**Job:**
Could you format all of the lines below as a numbered list, leaving out any blank ones?

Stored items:
—————

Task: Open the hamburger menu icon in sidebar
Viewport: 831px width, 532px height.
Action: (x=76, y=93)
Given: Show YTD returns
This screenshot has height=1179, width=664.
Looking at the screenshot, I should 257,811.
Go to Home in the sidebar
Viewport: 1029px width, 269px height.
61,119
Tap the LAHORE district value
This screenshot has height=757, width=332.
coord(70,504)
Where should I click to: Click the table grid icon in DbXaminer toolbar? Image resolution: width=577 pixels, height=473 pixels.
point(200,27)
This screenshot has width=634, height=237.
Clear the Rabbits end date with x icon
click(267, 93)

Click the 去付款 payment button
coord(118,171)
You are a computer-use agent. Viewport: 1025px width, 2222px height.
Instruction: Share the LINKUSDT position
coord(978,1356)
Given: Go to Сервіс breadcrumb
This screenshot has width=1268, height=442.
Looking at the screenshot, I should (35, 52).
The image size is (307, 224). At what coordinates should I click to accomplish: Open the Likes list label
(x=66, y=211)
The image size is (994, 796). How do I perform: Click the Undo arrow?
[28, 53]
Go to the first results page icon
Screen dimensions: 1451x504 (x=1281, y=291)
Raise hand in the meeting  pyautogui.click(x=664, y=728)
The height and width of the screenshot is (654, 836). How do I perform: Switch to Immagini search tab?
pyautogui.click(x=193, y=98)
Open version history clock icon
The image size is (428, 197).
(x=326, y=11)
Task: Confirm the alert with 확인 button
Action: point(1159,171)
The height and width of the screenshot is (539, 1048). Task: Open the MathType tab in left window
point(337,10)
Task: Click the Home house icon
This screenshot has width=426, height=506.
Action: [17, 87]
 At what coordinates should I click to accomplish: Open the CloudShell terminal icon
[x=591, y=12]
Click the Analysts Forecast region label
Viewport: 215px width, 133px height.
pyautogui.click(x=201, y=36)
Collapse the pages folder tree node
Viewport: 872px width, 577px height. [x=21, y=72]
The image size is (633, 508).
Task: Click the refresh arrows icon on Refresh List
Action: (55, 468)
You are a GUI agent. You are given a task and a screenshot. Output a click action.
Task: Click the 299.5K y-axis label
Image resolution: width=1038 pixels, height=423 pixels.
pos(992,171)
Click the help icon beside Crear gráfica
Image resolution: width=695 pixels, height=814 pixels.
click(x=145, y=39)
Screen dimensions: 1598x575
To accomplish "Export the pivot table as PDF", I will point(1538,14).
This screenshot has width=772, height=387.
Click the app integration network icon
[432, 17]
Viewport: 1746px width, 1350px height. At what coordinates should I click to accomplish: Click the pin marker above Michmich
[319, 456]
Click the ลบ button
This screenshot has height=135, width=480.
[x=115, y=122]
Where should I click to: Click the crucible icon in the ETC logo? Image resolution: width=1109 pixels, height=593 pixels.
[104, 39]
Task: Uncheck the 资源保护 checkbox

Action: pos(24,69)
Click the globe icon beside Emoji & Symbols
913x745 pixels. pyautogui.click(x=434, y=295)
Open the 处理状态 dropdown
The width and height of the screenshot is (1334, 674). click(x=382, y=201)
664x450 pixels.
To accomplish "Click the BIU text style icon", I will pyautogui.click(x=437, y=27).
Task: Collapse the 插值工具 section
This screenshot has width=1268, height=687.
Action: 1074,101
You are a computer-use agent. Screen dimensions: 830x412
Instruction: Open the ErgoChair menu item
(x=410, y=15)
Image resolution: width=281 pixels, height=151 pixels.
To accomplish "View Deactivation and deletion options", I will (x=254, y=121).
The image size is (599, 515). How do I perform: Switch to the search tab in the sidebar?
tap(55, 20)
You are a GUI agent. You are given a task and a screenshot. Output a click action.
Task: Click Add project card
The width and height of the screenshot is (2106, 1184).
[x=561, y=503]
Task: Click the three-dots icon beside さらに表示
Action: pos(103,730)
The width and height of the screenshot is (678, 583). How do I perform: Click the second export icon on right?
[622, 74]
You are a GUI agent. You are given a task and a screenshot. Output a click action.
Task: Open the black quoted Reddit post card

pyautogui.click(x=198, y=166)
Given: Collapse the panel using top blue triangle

—————

**Solved problem:**
1. Task: Open the hamburger menu icon in sidebar
2. Viewport: 831px width, 532px height.
3. Action: (x=76, y=93)
4. Given: Show YTD returns
5. This screenshot has height=1179, width=664.
6. Looking at the screenshot, I should 257,811.
7. Go to Home in the sidebar
8. Viewport: 1029px width, 269px height.
9. 61,119
10. Tap the LAHORE district value
11. This screenshot has height=757, width=332.
12. coord(70,504)
13. Where should I click to: Click the table grid icon in DbXaminer toolbar? Image resolution: width=577 pixels, height=473 pixels.
14. point(200,27)
15. This screenshot has width=634, height=237.
16. Clear the Rabbits end date with x icon
17. click(267, 93)
18. Click the 去付款 payment button
19. coord(118,171)
20. You are a computer-use agent. Viewport: 1025px width, 2222px height.
21. Instruction: Share the LINKUSDT position
22. coord(978,1356)
23. Given: Go to Сервіс breadcrumb
24. This screenshot has width=1268, height=442.
25. Looking at the screenshot, I should (35, 52).
26. The image size is (307, 224). At what coordinates should I click to accomplish: Open the Likes list label
27. (x=66, y=211)
28. The image size is (994, 796). How do I perform: Click the Undo arrow?
29. [28, 53]
30. Go to the first results page icon
31. Screen dimensions: 1451x504 (x=1281, y=291)
32. Raise hand in the meeting  pyautogui.click(x=664, y=728)
33. The height and width of the screenshot is (654, 836). How do I perform: Switch to Immagini search tab?
34. pyautogui.click(x=193, y=98)
35. Open version history clock icon
36. The image size is (428, 197).
37. (x=326, y=11)
38. Task: Confirm the alert with 확인 button
39. Action: point(1159,171)
40. The height and width of the screenshot is (539, 1048). Task: Open the MathType tab in left window
41. point(337,10)
42. Task: Click the Home house icon
43. This screenshot has width=426, height=506.
44. Action: [17, 87]
45.  At what coordinates should I click to accomplish: Open the CloudShell terminal icon
46. [x=591, y=12]
47. Click the Analysts Forecast region label
48. Viewport: 215px width, 133px height.
49. pyautogui.click(x=201, y=36)
50. Collapse the pages folder tree node
51. Viewport: 872px width, 577px height. [x=21, y=72]
52. The image size is (633, 508).
53. Task: Click the refresh arrows icon on Refresh List
54. Action: (55, 468)
55. You are a GUI agent. You are given a task and a screenshot. Output a click action.
56. Task: Click the 299.5K y-axis label
57. Image resolution: width=1038 pixels, height=423 pixels.
58. pos(992,171)
59. Click the help icon beside Crear gráfica
60. Image resolution: width=695 pixels, height=814 pixels.
61. click(x=145, y=39)
62. Screen dimensions: 1598x575
63. To accomplish "Export the pivot table as PDF", I will point(1538,14).
64. This screenshot has width=772, height=387.
65. Click the app integration network icon
66. [432, 17]
67. Viewport: 1746px width, 1350px height. At what coordinates should I click to accomplish: Click the pin marker above Michmich
68. [319, 456]
69. Click the ลบ button
70. This screenshot has height=135, width=480.
71. [x=115, y=122]
72. Where should I click to: Click the crucible icon in the ETC logo? Image resolution: width=1109 pixels, height=593 pixels.
73. [104, 39]
74. Task: Uncheck the 资源保护 checkbox
75. Action: pos(24,69)
76. Click the globe icon beside Emoji & Symbols
77. 913x745 pixels. pyautogui.click(x=434, y=295)
78. Open the 处理状态 dropdown
79. The width and height of the screenshot is (1334, 674). click(x=382, y=201)
80. 664x450 pixels.
81. To accomplish "Click the BIU text style icon", I will pyautogui.click(x=437, y=27).
82. Task: Collapse the 插值工具 section
83. This screenshot has width=1268, height=687.
84. Action: 1074,101
85. You are a computer-use agent. Screen dimensions: 830x412
86. Instruction: Open the ErgoChair menu item
87. (x=410, y=15)
88. Image resolution: width=281 pixels, height=151 pixels.
89. To accomplish "View Deactivation and deletion options", I will (x=254, y=121).
90. The image size is (599, 515). How do I perform: Switch to the search tab in the sidebar?
91. tap(55, 20)
92. You are a GUI agent. You are given a task and a screenshot. Output a click action.
93. Task: Click Add project card
94. The width and height of the screenshot is (2106, 1184).
95. [x=561, y=503]
96. Task: Click the three-dots icon beside さらに表示
97. Action: pos(103,730)
98. The width and height of the screenshot is (678, 583). How do I perform: Click the second export icon on right?
99. [622, 74]
100. You are a GUI agent. You are given a task and a screenshot. Output a click action.
101. Task: Open the black quoted Reddit post card
102. pyautogui.click(x=198, y=166)
103. Given: Collapse the panel using top blue triangle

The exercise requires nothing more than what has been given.